Алхимик опустил голову в сомкнутые ладони и тихо простонал:
— Потому что не мог. Или думал, что не могу. А теперь уже слишком поздно, от моей жизни остались только ошибки. И, если ты не против, я хотел бы умереть, исправив хоть одну из них.
[1] До скорого (яп.)
Глава 26
Джон воспринял известие об Алхимике слишком спокойно, будто бы если не знал, то точно догадывался. Джани пару дней ещё пребывала в состоянии шока, но долгие беседы по вечерам убедили её в том, что Ахим и Дедушка Витя — действительно один и тот же человек. Вдобавок ко всему, с появлением Синарца расшифровка книги Бирты пошла намного быстрее, и через полторы недели отряд избранных бойцов, в число которых входил и Дэн, возобновил особые тренировки.

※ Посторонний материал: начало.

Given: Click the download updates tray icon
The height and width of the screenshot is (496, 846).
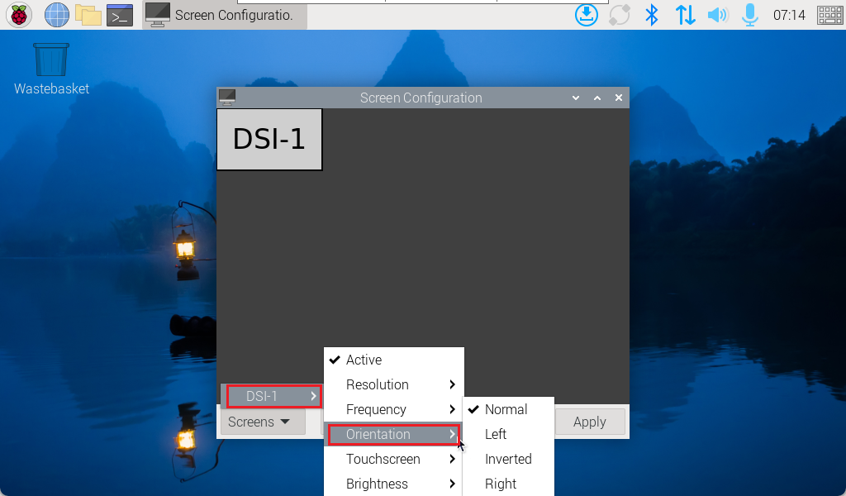Looking at the screenshot, I should (587, 15).
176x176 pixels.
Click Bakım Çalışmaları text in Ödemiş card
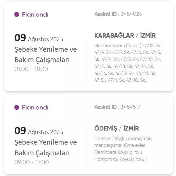[42, 153]
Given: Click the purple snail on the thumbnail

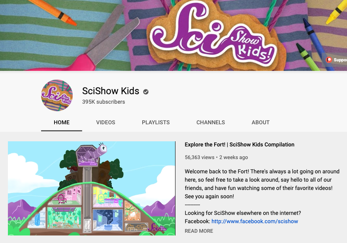Looking at the screenshot, I should [92, 154].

Помимо них начались и отработки стратегий, заготовленные Нелл, а информация Ахима касаемо устройства Синара оказалась просто бесценной при моделировании штурма дворца.

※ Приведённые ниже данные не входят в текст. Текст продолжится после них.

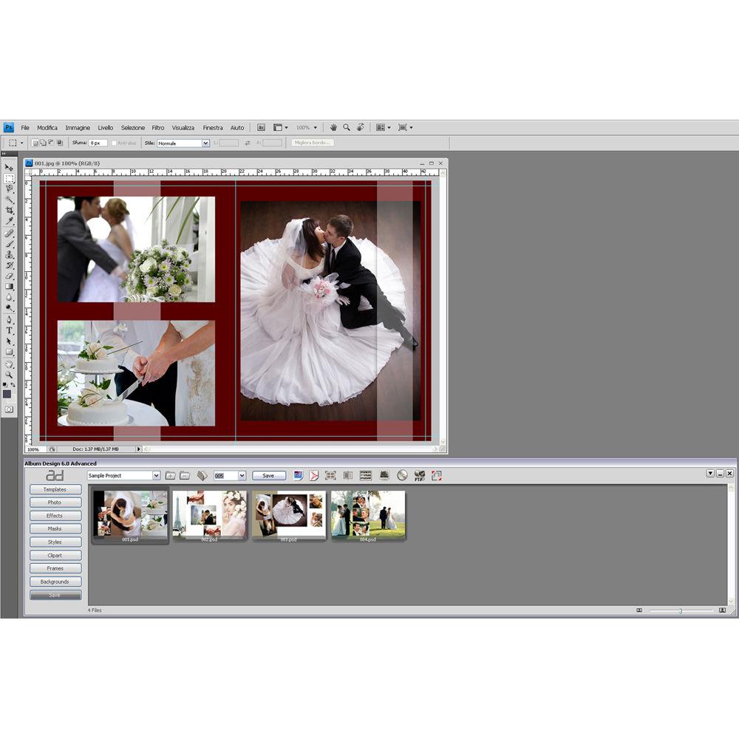Select the Hand tool in the application bar
The height and width of the screenshot is (739, 739).
point(333,127)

Постройка Нового Феникса завершилась в рекордные сроки: Джон привлёк и грамотно использовал мощность всех заводов, отданных в его подчинение. И только Джани в утро запуска корабля заметила, как нервно подрагивают его механические пальцы.
— Всё в порядке? — просила она, аккуратно беря руку Джона в свою.
— Надеюсь, эта штука взлетит, — ухмыльнулся учёный. И тут же расхохотался. — Конечно взлетит! Я же гений, разве может быть иначе?
— Ты что, волнуешься за жизни пассажиров, эгоист? Или, может быть, за судьбу целого человечества? — попыталась подколоть она.
Но лицо мужчины неожиданно сделалось серьёзным. Он помолчал, а затем спросил:
— Ты когда-нибудь задумывалась о том, что такое «гипотеза эгоиста»?
— Нет.
— Так и думал! Допустим, определение эгоизму мы уже дали — это неукротимое желание индивида изменить весь мир под себя, подогнать под свои стандарты, подчинить своим целям и всё в таком духе. А гипотеза — это теория, предположение. То, о чем можно только догадываться, но пока ещё не удалось подтвердить.
— Да, это так.
— А теперь подумай, о чем таком всегда догадывается, но боится искать тому доказательства человек, который хочет благоустроить весь мир под себя?
— Ответ содержится в вопросе?
— Как знать, как знать…
Джани уже знала ответ. Знала правду, от которой всю жизнь бежала, стараясь не замечать.
— Он догадывается, что мир никогда не подчинится воле одного человека, потому что все люди, вся их общность — и есть мир? Как бы ни развивались отдельные индивиды, какими бы выдающимися на фоне остальных представителей живых форм они не казались. Будь то Синдао, Покровители или ещё более высшие силы… никто не имеет право посягать на общее бессознательное. А те, кто делают это, зовутся тиранами — как Ария, «Волки» или Мировая Лаборатория.
— А это значит, что эгоизм…
— Не нуж…
Джон резко сблизился, затыкая ее поцелуем.
— А вот тут попрошу. Эгоизм — такая же форма выражения коллективного бессознательного, как альтруизм или мизантропия. Можно даже сказать, это основное топливо и для того, и для другого. Ни один деятель, оставивший след в истории, не творил совсем уж бескорыстно — будь то моральное удовлетворение, или оправдание собственного существования, или ещё более завуалированные формулировки вроде «долга перед духами предков». А значит эгоизм и альтруизм — две стороны одной медали.
Джани вгляделась в серо-фиолетовые глаза партнёра. Первый поцелуй всё ещё витал у неё на губах, и так хотелось верить, что он не окажется последним.